◆ **Brief**
Rewrite these lines, changing every "Where should I click to" to "Where do I click to" and keeping everything else identical.

◆ **Records supplied**
+ + + + +

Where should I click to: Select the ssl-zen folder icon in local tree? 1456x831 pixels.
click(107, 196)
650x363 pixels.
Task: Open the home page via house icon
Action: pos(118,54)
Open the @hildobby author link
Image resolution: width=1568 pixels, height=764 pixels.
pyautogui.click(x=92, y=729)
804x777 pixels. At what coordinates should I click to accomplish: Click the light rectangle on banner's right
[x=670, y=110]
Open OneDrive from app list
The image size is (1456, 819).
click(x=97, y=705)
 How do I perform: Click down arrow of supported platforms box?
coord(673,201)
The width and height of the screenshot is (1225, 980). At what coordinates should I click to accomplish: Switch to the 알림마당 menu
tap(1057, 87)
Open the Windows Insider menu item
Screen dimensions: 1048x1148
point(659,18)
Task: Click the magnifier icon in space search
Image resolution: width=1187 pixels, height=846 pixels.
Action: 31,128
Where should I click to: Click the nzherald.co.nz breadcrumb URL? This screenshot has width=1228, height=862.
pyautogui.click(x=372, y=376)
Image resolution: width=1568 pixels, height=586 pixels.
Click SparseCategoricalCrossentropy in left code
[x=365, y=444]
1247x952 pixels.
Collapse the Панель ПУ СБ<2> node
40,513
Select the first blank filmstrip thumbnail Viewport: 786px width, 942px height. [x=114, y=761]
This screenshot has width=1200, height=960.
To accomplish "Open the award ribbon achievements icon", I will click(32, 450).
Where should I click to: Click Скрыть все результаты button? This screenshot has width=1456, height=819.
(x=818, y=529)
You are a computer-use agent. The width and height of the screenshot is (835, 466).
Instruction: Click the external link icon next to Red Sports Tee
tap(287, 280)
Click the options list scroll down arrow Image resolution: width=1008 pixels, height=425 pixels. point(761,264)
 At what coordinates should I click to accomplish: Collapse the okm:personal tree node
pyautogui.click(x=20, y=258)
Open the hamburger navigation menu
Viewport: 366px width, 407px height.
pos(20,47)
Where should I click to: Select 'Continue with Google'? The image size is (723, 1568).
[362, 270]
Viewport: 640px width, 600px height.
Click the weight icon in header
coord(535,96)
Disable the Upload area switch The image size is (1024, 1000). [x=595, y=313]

+ + + + +

◆ **Output**
Where do I click to: Select the ssl-zen folder icon in local tree? 1456x831 pixels.
click(107, 196)
650x363 pixels.
Task: Open the home page via house icon
Action: pos(118,54)
Open the @hildobby author link
Image resolution: width=1568 pixels, height=764 pixels.
pyautogui.click(x=92, y=729)
804x777 pixels. At what coordinates should I click to accomplish: Click the light rectangle on banner's right
[x=670, y=110]
Open OneDrive from app list
The image size is (1456, 819).
click(x=97, y=705)
 How do I perform: Click down arrow of supported platforms box?
coord(673,201)
The width and height of the screenshot is (1225, 980). At what coordinates should I click to accomplish: Switch to the 알림마당 menu
tap(1057, 87)
Open the Windows Insider menu item
Screen dimensions: 1048x1148
point(659,18)
Task: Click the magnifier icon in space search
Image resolution: width=1187 pixels, height=846 pixels.
Action: 31,128
Where do I click to: Click the nzherald.co.nz breadcrumb URL? This screenshot has width=1228, height=862.
pyautogui.click(x=372, y=376)
Image resolution: width=1568 pixels, height=586 pixels.
Click SparseCategoricalCrossentropy in left code
[x=365, y=444]
1247x952 pixels.
Collapse the Панель ПУ СБ<2> node
40,513
Select the first blank filmstrip thumbnail Viewport: 786px width, 942px height. [x=114, y=761]
This screenshot has width=1200, height=960.
To accomplish "Open the award ribbon achievements icon", I will click(32, 450).
Where do I click to: Click Скрыть все результаты button? This screenshot has width=1456, height=819.
(x=818, y=529)
You are a computer-use agent. The width and height of the screenshot is (835, 466).
Instruction: Click the external link icon next to Red Sports Tee
tap(287, 280)
Click the options list scroll down arrow Image resolution: width=1008 pixels, height=425 pixels. point(761,264)
 At what coordinates should I click to accomplish: Collapse the okm:personal tree node
pyautogui.click(x=20, y=258)
Open the hamburger navigation menu
Viewport: 366px width, 407px height.
pos(20,47)
Where do I click to: Select 'Continue with Google'? The image size is (723, 1568).
[362, 270]
Viewport: 640px width, 600px height.
Click the weight icon in header
coord(535,96)
Disable the Upload area switch The image size is (1024, 1000). [x=595, y=313]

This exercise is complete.